Lettre d'un ami (que j'aurai pu écrire) :
Je suis triste pour mon pays. L'assassinat particulièrement sauvage d'un professeur m'indigne et me met en rage pour tous les symboles piétinés que cela représente. La réponse du Président m'afflige. "Ils ne passeront pas. Ils ne nous diviseront pas. L'obscurantisme ne gagnera pas".
Mais ils sont déjà passés, depuis longtemps. Tous les voyants sont rouge-vif depuis au moins 20 ans. Tous les politiques le savent, mais le cruel manque de courage de leur part produit ses effets chaque jour.
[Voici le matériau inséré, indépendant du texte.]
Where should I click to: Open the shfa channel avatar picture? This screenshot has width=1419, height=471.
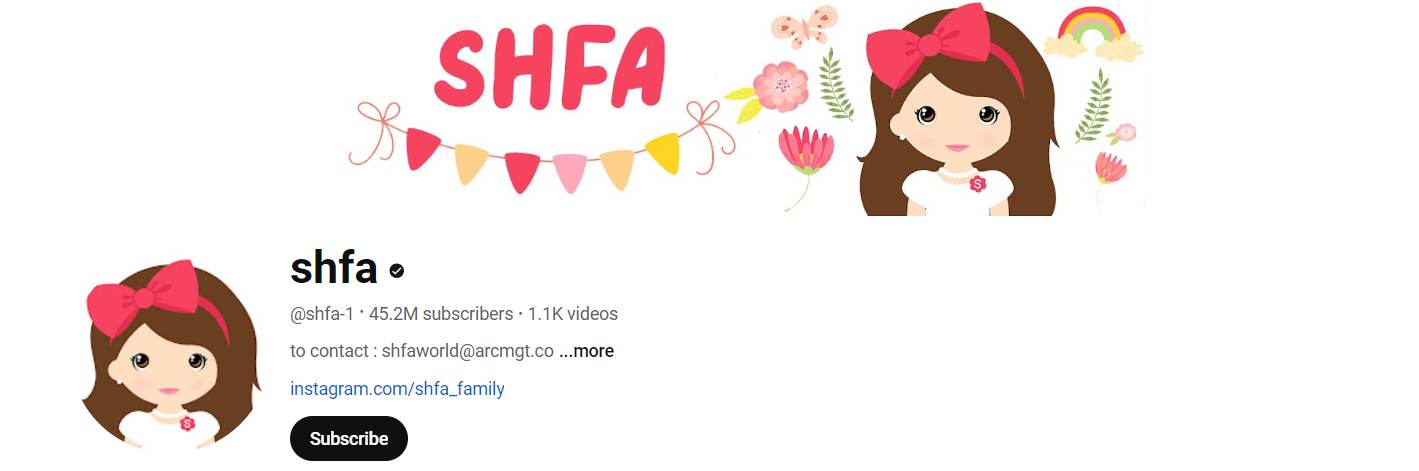[170, 353]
Depuis des années notre vie quotidienne est rythmée par les actes terroristes et la criminalité, issus d'un même terreau. Aucune mesure forte n'a été prise. Des mots, toujours des mots, de la compassion et de l'affliction qui dégoulinent, pour rien. Jusqu'au choix de la formule qui relève d'une farce tragique : no pasaran, mot d'ordre des Républicains espagnols contre le franquisme. On sait comment cela s'est fini. Mais au moins, les Espagnols, eux, se sont battu.
La division est là depuis tout aussi longtemps. Quand des élus de la République participent à des manifestations aux côtés de ceux qui crachent leur haine de la France à longueur de journée. Quand on trouve toujours des gens pour défendre l'indéfendable, quand une française convertie se pavane à l'Assemblée Nationale en tenue prosélyte sans faire lever plus de boucliers, il n'y a plus grand chose à espérer.
L'obscurantisme nous cache un peu plus la lumière depuis longtemps. Quand on pousse les gens à toujours préférer "l'autre", on finit par ne plus s'aimer soi-même. En nous noyant parmi une mosaïque de communautarismes religieux, ethniques, sexuels... aux visées antagonistes mais unis contre ce que nous sommes, ce qui faisait notre identité, le socle de la nation, a été dissous. Les Français tels qu’ils étaient il y a 30 ans à peine sont devenu le groupe le plus honni, méprisé, moqué, accusé de tous les maux et coupable par principe.
Je suis triste parce que la France était un beau pays ou il faisait bon vivre. Les signes et alertes indiquant le basculement imminent du point de non-retour ne produisent pas de réaction.
Je pense au livre de Gabriel Garcia Marquez intitulé "Chronique d'une mort annoncée", à celui de Jean Raspail "Qui se souvient des hommes", à la BD de Tardi "L'espoir assassiné".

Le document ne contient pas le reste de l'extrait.